It will be “hugely ambitious” for UK agriculture to cut its greenhouse gas emissions by a quarter while maintaining current production levels, a leading agricultural scientist has said.

At a conference in Nottingham on Wednesday, Professor Elizabeth Magowan from the Agri Food and Biosciences Institute (AFBI) presented findings from a new report which looked at steps the industry can take to lower emissions.

“When we threw the kitchen sink at the UK livestock industry with the mitigations that we currently have and are hopefully coming in the very near future, we found a 23% reduction in greenhouse gases. That is from a 100% uptake rate [among farmers]. It is hugely ambitious,” she said.

The measures used in the analysis include the likes of calving heifers younger, reducing replacement rates, planting trees, growing legumes in grassland and using protected urea fertiliser.

It also includes the use of technologies that reduce methane emissions from ruminant livestock, even though products are not available on a commercial scale at present.

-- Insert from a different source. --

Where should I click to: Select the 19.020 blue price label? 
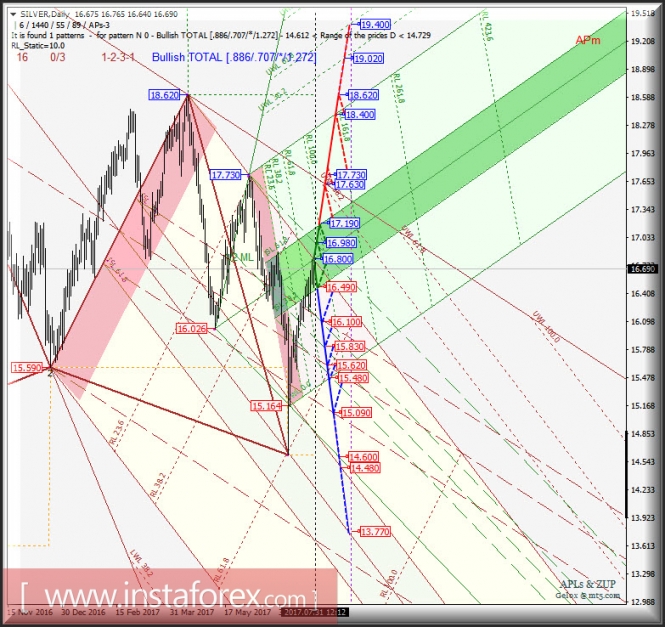pyautogui.click(x=368, y=59)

“We applied methane inhibitors at both a 15% effectiveness level and a 30% effectiveness level. We could debate that all day but on a grassland system, if we get 15%, I think we could be doing quite well,” Magowan said.

Carbon footprint

During her presentation to the British Society of Animal Science, Magowan highlighted the relationship between the “carbon footprint” of individual farms and how overall emissions from the industry are reported at a UK level.

For example, if productivity improves on a dairy farm, then it will lower emissions per litre of milk. However, if the farmer decides to keep more livestock, then their contribution to total emissions at a UK level will likely increase.

Another example is replacing soybean in livestock diets. Doing that will reduce a farm’s emissions under most carbon footprint calculators, but it has no impact on overall UK emissions because soybean is grown in other countries and not included in the UK figures anyway. “The bottom line is we need to reduce our gross emissions in the UK from our livestock sectors and the yardstick that is going to measure that is the [UK] national inventory,” Magowan said.